Supplied text:
Haunted by Unfinished Projects? Fight Back

Do you have unfinished projects niggling at your mind, calling on you to finish them, crying out that they have been abandoned unfairly, and inspiring guilt?

If you do, you have a problem. You need to finish those projects or banish them and throw out the guilty feelings.

I generate a lot of unfinished projects. I need to dig into a project before I know if it is worth finishing. Sometimes, three pages of writing is enough for me to see if an idea has enough power to justify development. Sometimes, it takes longer. In either case, I explore many more projects than I finish.

For projects that I explore but chose not to pursue for conscious reasons putting them aside has no downside. I can just set them to rest.

For these projects, I use a variation of The Scanner′s Finnish described by Barbara Sher in her book Refuse to Choose. The Scanner′s Finnish involves gathering up all the parts of the project, wrapping them up, and labelling them with the project, the original goal of the project, the stage at which the project was stopped, and next steps should the project ever be picked up again. My variation is simply to put everything in a box or a binder and put it away. If I know I am abandoning a particular project for good reason, I have no issues about letting it go.

But, there are projects that get dropped and haunt me. What about them?

I know that if they are haunting me, there is something truly unfinished about them and I must find a way to finish them.

I have three projects that are haunting me at the moment:

  • a play I was collaborating on, but the collaboration fell apart
  • a play retelling Jean Racine′s Phaedra from Phaedra′s perspective
  • a horror novel involving a take on vampires that harkens back to early myths

Each of these was begun years ago, each was dropped for reasons that had more to do with my lack of discipline than with anything intrinsic to the project, and each was founded on ideas that still appeal to me. These projects haunt me.

And I am fighting back.

These three projects are all optional now. Working on them is unnecessary creating in the words of Todd Henry of Accidental Creative.

I am busy at the moment, so I need some pressure to force myself to make time for unnecessary creating in my day. Spurred on by some friends, I have taken up a new challenge: Script Frenzy. Script Frenzy is the April script writing challenge issued by the folks who bring us NaNoWriMo every September. The Script Frenzy challenge is 100 pages in 30 days. I don′t expect to meet that goal. My personal goal for April is to get a bad first draft of at least one of those unfinished plays written.

Strangely enough, now that I am writing this play again, I am excited to work on it.  The guilt is gone. Finishing this draft should keep this demon at bay.  Then, it will be on to revision to banish it for good.

Do you have unfinished projects haunting you? How do you banish those demons?


About Kate Arms-Roberts


Posted on April 5, 2011, in This Writing Life. Bookmark the permalink. 18 Comments.

  1. Unfinished projects? Me?

    You are an inspiration for hitting the creative ghosts head-on. Thanks! You’ve moved me to drop two old “projects” that have literally been waiting for years.

    Let me go check my list of new projects. Ooops. No more time to respond to blogs, now.

Data shown:
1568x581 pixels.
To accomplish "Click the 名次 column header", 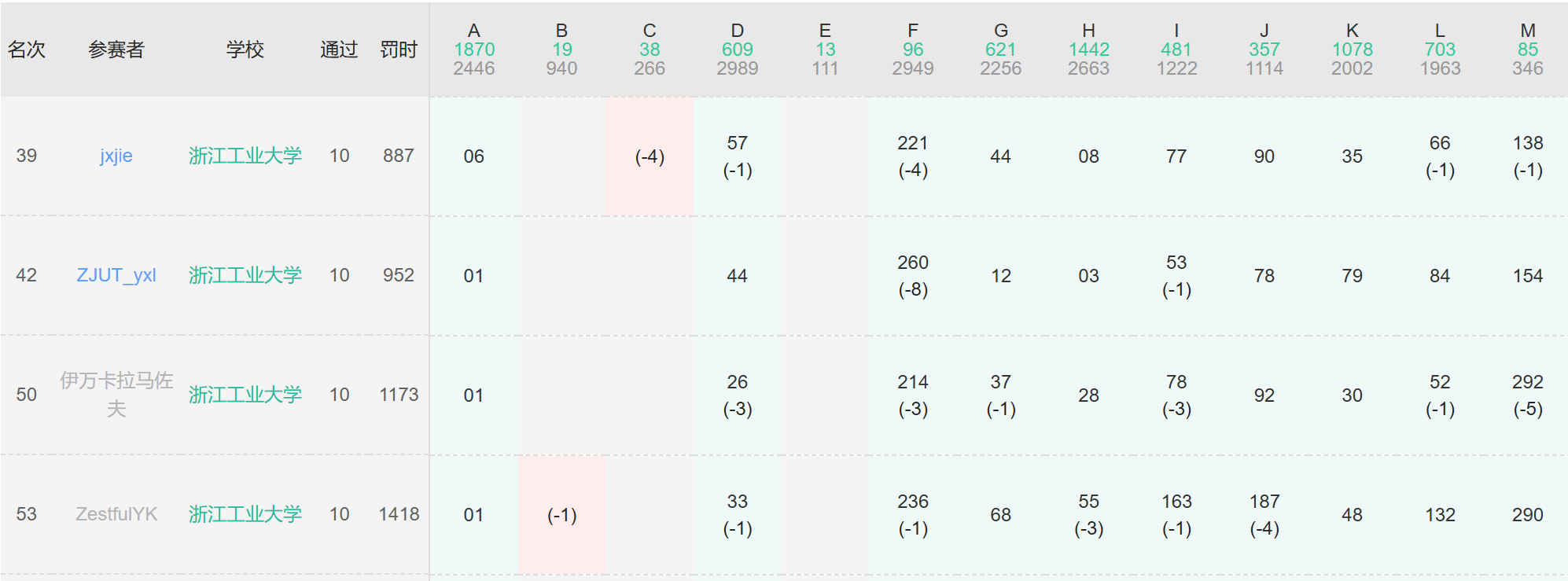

To do:
1. In the blog post about unfinished projects, how many pages in how many days does the Script Frenzy challenge call for?
2. Reproduce the passage of the blog post on unfinished projects that begins at the words "Do you have unfinished projects haunting" and stops after "Unfinished projects? Me?", substituting "ghosts" for "demons".

Task-by-task outputs:
1. 100 pages in 30 days.

2.
Do you have unfinished projects haunting you? How do you banish those ghosts?


About Kate Arms-Roberts


Posted on April 5, 2011, in This Writing Life. Bookmark the permalink. 18 Comments.

  1. Unfinished projects? Me?